Thunder Island - Jay Ferguson (1978) The updown beat of the prominent bass, the do do do, sha la la, the wistful remembrance. Women are always 'my lady', summer is prominently featured. Beaches, Indian summer, sand in your toes, thunderstorms, sex. Where is Thunder Island? I don't know, but I do know that they drink Pina Coladas out there and its capitol is Margaritaville. It's also 1978 there every year.

Ah Leah! - Donny Iris (1980) This song reeks of Ohio. Somewhere in the background there's an abandoned steel mill. While filming this video 7 of his friends got laid off. When this video ends, Donny is probably going to have to go back to work at the post office. But in the meantime he's going to sing about the inability to say no to bad love, and he is going to give in to the rock balladness that clung on in the advent of new wave. This could be easily be a late period Cheap Trick song. It's the 80s, but that brief period where it was still the 70's because while there are digital sounds in the song, they're still being made analog. I call this the Squier period of rock and roll. Also, videos weren't so important yet. So your artist could still look like Eugene Levy.
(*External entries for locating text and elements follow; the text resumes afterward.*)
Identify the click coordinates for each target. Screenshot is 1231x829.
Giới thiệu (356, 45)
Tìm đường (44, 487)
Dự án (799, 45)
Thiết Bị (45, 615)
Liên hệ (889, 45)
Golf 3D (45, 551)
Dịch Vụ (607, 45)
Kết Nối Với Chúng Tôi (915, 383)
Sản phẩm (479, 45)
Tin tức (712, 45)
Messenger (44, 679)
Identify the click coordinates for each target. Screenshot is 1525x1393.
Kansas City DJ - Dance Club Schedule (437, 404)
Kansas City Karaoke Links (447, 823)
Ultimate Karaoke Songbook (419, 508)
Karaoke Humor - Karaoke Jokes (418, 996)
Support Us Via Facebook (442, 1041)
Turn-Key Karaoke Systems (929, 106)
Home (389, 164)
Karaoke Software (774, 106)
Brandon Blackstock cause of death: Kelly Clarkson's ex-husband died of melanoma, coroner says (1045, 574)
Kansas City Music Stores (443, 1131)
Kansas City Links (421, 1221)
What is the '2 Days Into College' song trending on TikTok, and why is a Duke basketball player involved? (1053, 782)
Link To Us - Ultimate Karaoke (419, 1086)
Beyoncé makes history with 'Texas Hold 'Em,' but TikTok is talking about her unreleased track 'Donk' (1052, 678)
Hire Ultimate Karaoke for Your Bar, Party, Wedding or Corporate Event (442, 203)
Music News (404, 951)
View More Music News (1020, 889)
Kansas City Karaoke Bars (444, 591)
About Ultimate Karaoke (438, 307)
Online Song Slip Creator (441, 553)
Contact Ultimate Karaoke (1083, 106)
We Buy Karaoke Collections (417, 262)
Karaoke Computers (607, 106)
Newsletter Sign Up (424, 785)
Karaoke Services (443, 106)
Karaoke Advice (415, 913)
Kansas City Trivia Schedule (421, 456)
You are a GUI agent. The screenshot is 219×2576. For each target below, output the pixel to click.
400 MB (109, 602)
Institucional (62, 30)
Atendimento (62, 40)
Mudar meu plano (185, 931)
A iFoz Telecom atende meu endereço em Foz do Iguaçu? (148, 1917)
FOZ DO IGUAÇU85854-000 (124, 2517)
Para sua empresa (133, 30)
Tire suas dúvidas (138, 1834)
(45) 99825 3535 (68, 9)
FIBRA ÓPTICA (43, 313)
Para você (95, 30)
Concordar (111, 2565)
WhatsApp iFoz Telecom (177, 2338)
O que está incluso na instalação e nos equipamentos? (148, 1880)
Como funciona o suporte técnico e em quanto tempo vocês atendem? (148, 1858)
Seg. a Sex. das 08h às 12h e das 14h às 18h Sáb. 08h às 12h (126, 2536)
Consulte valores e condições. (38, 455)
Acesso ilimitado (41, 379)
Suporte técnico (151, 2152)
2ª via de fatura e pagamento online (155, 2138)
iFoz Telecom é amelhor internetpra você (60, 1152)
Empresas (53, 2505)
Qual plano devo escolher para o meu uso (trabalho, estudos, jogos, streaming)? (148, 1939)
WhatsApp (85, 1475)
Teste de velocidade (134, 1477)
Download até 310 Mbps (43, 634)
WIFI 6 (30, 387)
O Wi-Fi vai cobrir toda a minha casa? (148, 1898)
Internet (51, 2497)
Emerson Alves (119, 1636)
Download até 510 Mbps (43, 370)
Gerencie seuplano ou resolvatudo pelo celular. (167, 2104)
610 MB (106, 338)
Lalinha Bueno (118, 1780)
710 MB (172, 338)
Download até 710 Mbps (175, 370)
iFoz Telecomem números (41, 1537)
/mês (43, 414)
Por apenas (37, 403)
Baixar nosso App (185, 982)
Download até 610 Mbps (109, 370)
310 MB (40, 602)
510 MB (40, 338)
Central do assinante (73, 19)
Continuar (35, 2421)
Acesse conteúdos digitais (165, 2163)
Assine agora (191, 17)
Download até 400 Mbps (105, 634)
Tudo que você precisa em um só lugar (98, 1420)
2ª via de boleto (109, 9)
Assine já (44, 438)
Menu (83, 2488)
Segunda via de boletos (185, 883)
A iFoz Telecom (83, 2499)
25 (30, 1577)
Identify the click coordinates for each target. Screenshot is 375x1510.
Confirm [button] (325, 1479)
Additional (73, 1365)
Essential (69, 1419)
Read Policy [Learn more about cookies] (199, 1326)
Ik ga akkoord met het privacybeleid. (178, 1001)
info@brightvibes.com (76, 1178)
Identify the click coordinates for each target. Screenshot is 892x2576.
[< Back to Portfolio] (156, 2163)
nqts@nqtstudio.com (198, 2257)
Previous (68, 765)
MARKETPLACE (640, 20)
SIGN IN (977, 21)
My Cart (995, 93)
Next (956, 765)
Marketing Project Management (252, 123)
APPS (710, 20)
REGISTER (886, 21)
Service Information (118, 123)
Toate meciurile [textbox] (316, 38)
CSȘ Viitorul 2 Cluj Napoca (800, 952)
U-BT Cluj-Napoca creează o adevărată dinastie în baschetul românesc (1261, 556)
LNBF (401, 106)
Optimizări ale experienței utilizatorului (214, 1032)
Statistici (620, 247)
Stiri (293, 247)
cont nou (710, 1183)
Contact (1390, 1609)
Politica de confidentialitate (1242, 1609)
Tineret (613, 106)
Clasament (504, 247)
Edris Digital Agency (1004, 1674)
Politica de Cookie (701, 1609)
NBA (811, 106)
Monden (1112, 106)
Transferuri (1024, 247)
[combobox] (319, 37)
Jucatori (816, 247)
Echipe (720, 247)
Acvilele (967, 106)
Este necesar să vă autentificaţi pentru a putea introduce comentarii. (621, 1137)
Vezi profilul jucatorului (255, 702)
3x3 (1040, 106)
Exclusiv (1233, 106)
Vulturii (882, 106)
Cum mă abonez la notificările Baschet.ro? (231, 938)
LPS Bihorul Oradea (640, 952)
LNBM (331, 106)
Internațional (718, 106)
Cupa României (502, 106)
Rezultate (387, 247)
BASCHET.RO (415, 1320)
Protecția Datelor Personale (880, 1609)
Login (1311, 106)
Street Cafe - Icehouse (1982) I coulda taken 'Someday, Someway' from Marshall Crenshaw, which tapped into that 50's nostalgia that Elvis Costello smoked occasionally in the 70's but the 80's distilled into a suppository and shoved up its own ass, or 'Love Plus One' by Haircut 100, which got Brit New Wave so well you weren't sure if Haircut 100 was a band or a BBC show your friends bootlegged, or I could've gone with 'Heat of the Moment' from Asia*, which actually has the lyric 'And now you find yourself in '82'. In the end I had to go with Street Café, from Icehouse. Always more popular in their native Australia than here, this one still captures the worldwide rock zeitgeist that was 1982. I chose it partially because it's a great song that you haven't heard, and partially because everything about it from the overproduced quality does a much better job of saying 'And now you find yourself in '82' than Asia's song. Keyboards AND bandoliers! Burning wreckage, poor waifs and the café from Indiana Jones! North Africa**! Somehow this is not Duran Duran!

 

*Asia is basically shitty Yes plus that dude with the glasses from The Buggles. Prog rock doesn't belong here.